There was a big hurdle to overcome, however; taking care of the prerequisites for starting the VN program. Over the course of just a few short months, Martin had to complete all the prerequisites while working full time. "Studying was – and still is – my life," recalls Martin. "Getting into the VN program was a goal that I had and this [taking the prerequisites] was what I had to do to achieve my goal. I had to do the work."
Two teachers stand out in Martin's recollection of the VN program; Carolyn Santiago, his clinical instructor, and Kathleen Bruce, who taught the Anatomy and Physiology class. "Both were excellent and demanding, but they had very different teaching styles. Ms. Santiago was very nurturing and walked with you every step of the way. Ms. Bruce was up front and let us know right away that she was demanding and expected us to do our best in her class." Each teacher in her own way inspired Martin to give 110% to his studies.
Martin credits adult education and studies in health for making him more responsible and to look at people at a different level. "I find I am more compassionate, and this is especially important when working with older patients."

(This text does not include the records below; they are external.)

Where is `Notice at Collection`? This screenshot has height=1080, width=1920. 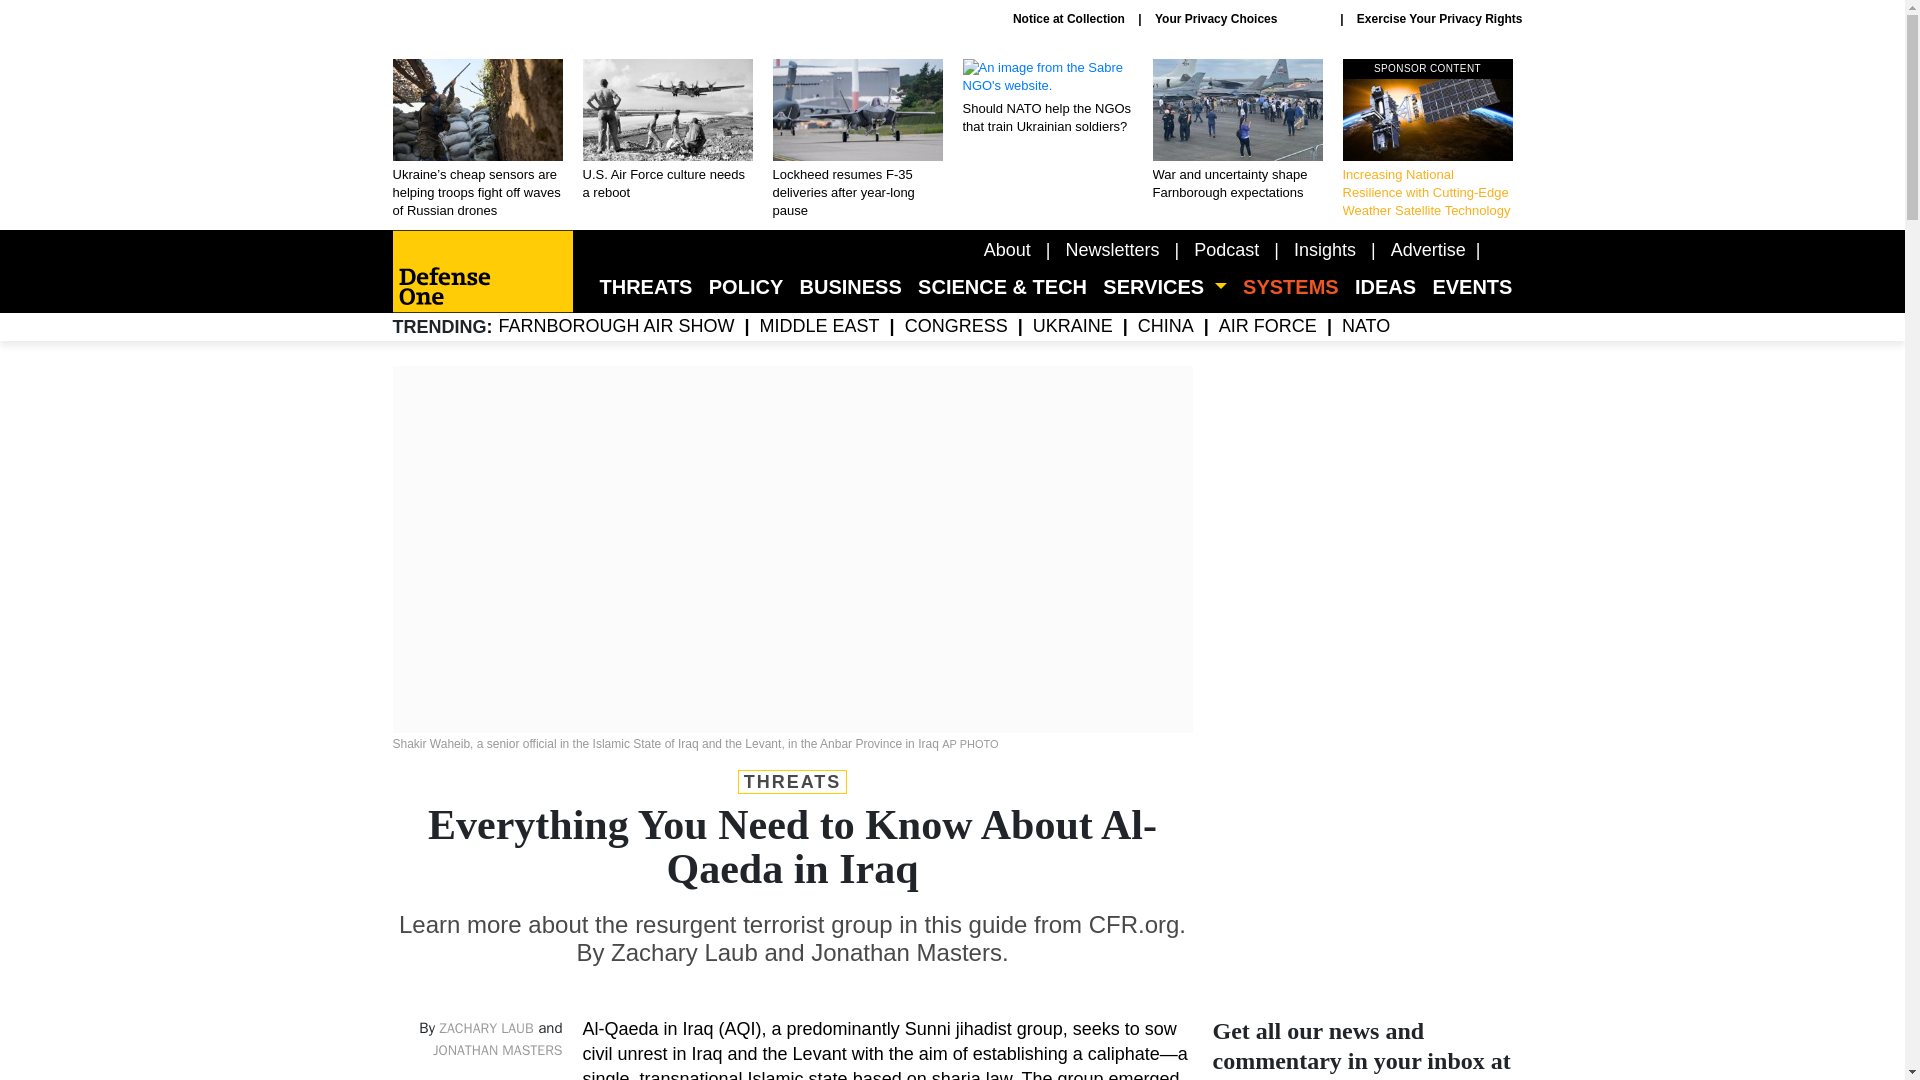 Notice at Collection is located at coordinates (1069, 18).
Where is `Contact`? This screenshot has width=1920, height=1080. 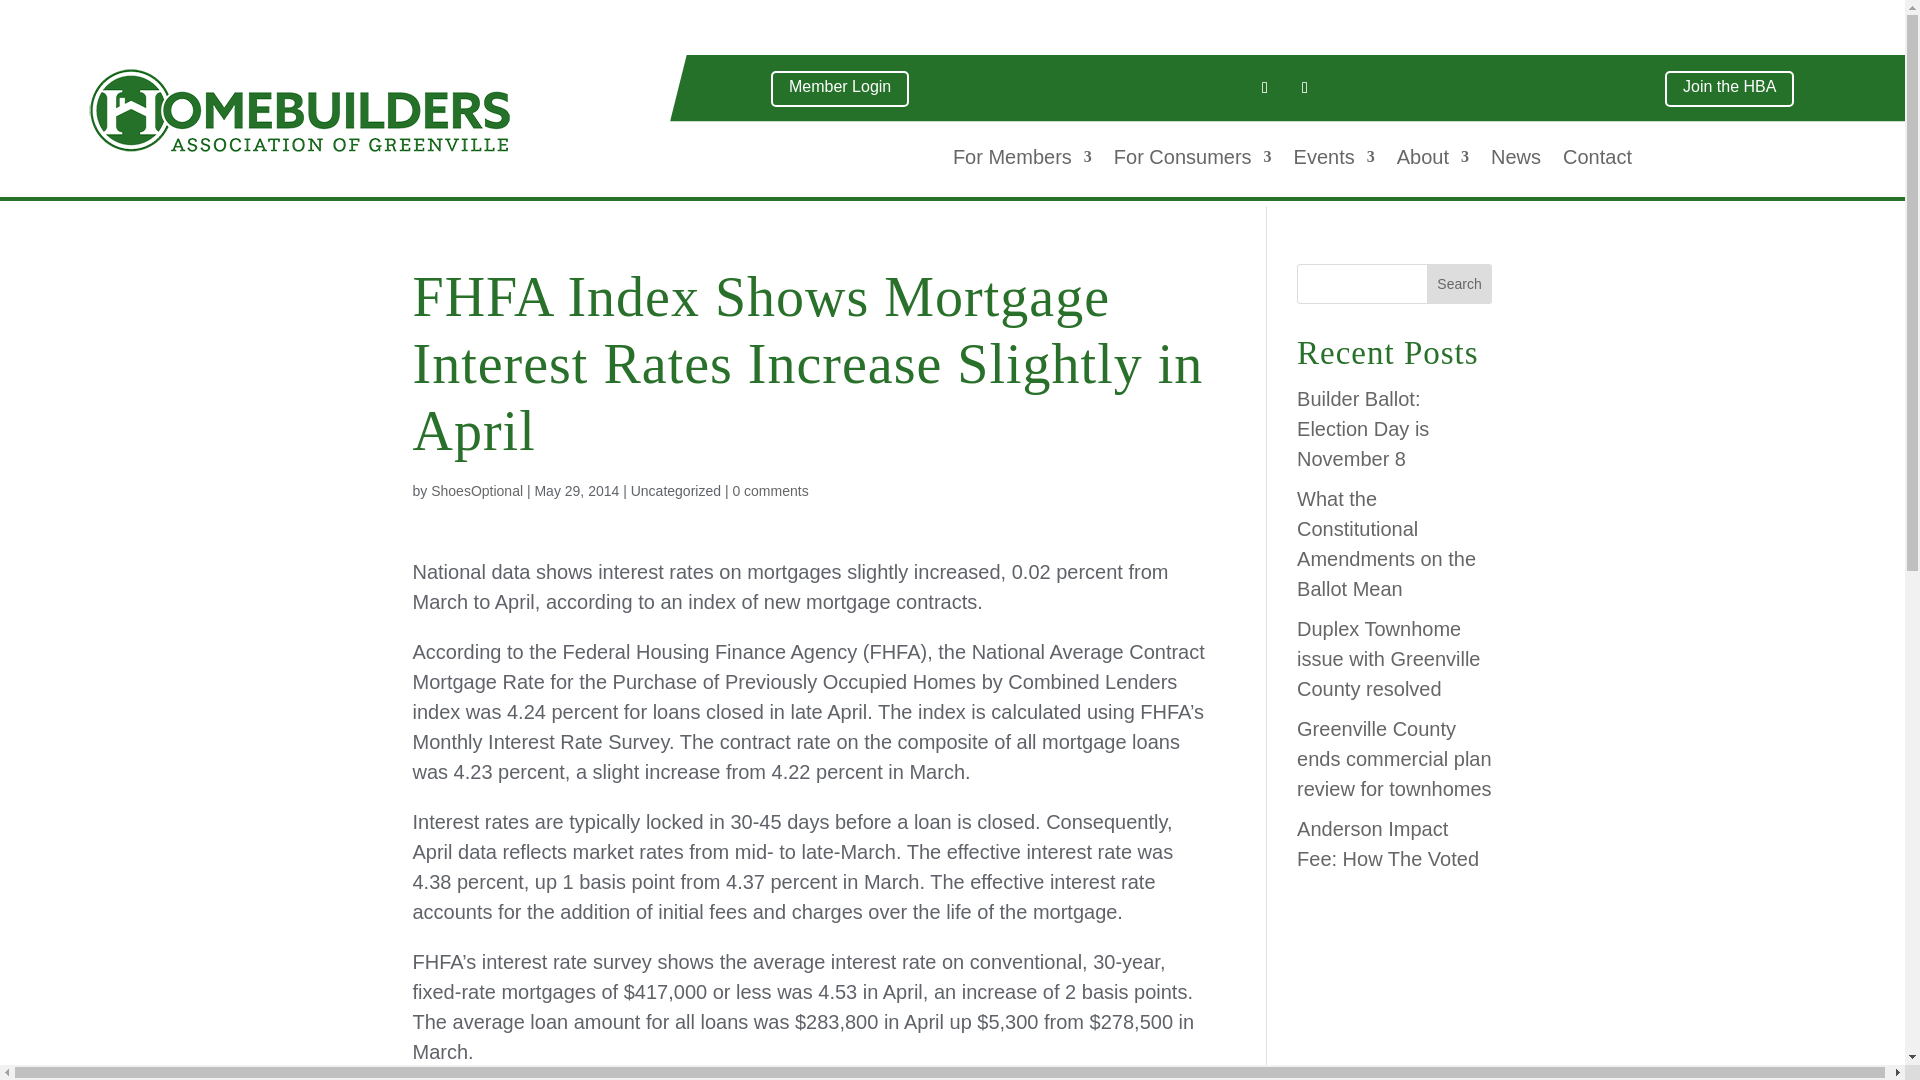
Contact is located at coordinates (1597, 160).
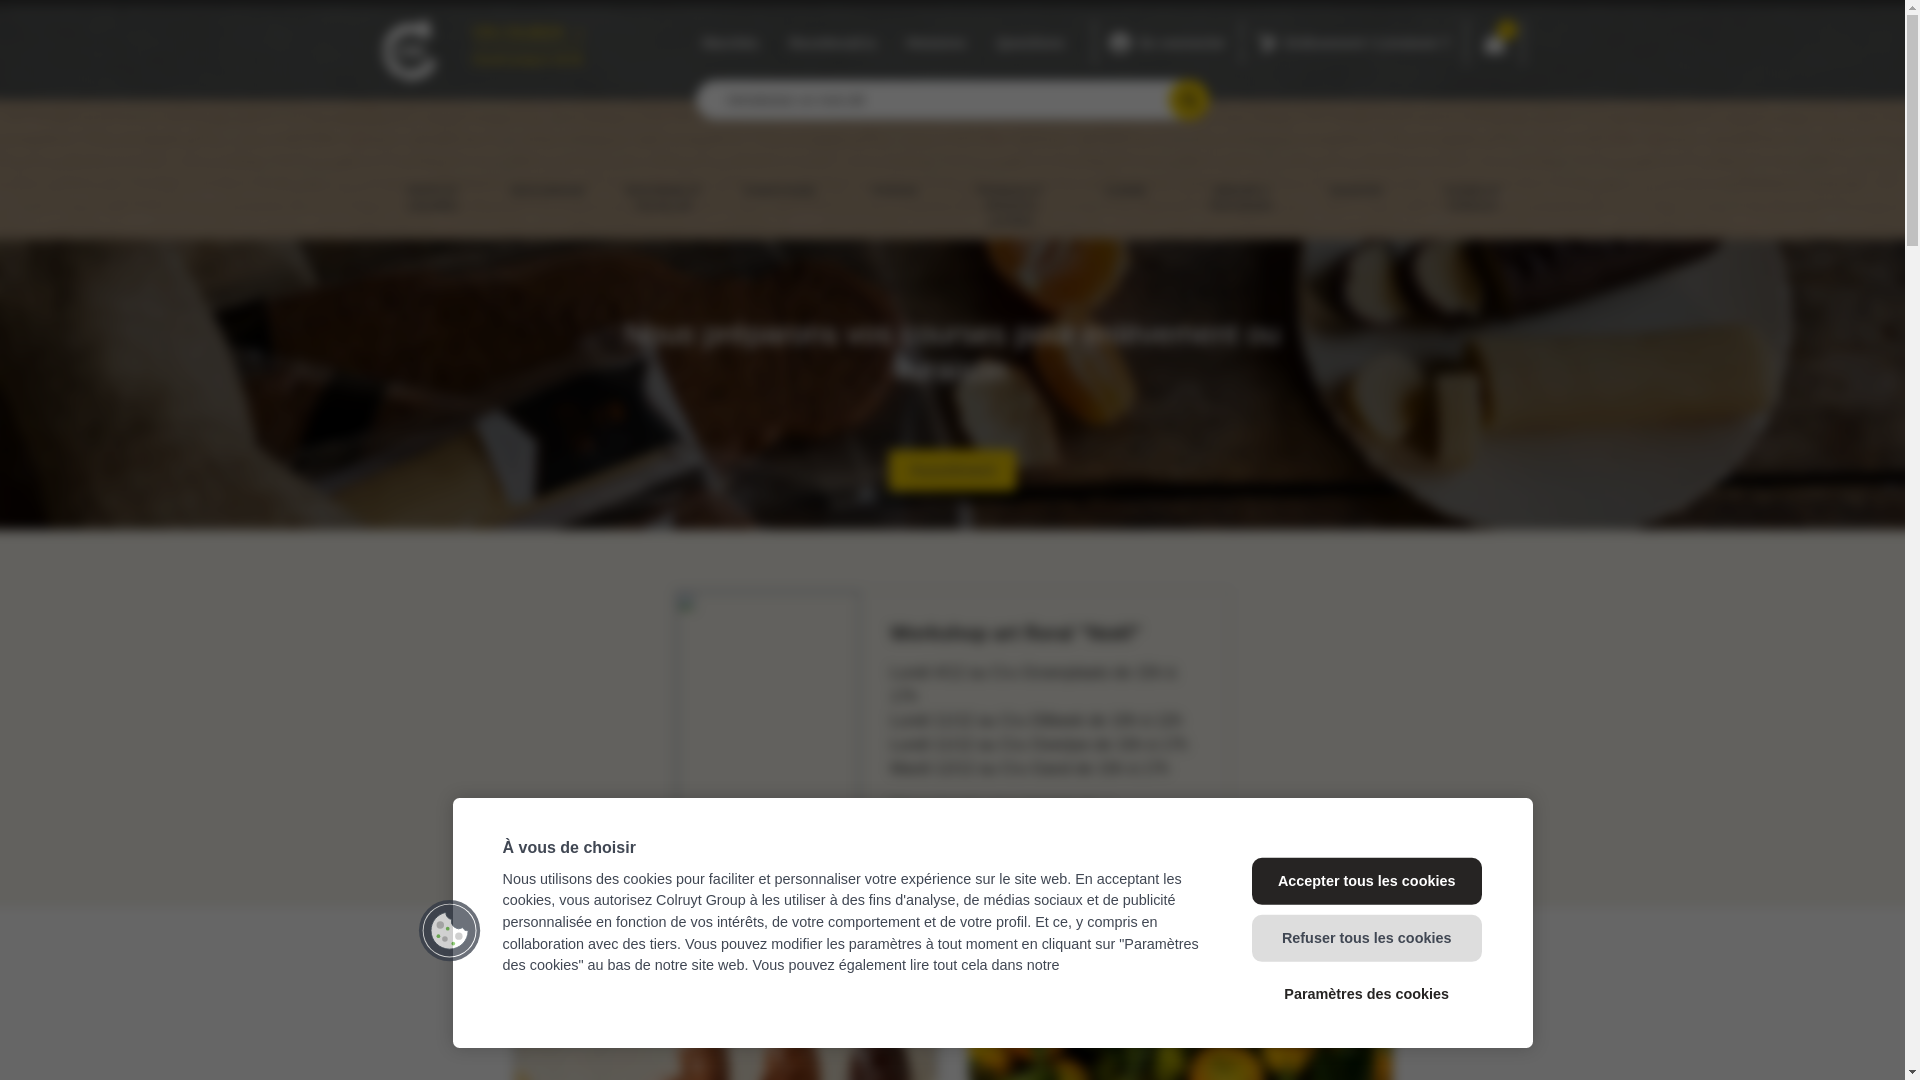  Describe the element at coordinates (450, 930) in the screenshot. I see `Cookies Button` at that location.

Today, Martin is the Director of Staff Development for the nursing facility. A recent change in job descriptions requires that he become a registered nurse, so he finds himself on the next rung of the ladder. However, instead of taking an RN class, he's decided to earn a Bachelor's degree in nursing, which will open more doors for him in the future. He laughs and says, "Who knows, I might find myself teaching a class in BAS's VN program. At our graduation, one of the BAS administrators suggested I come back some time to teach at the adult school and I just might do that."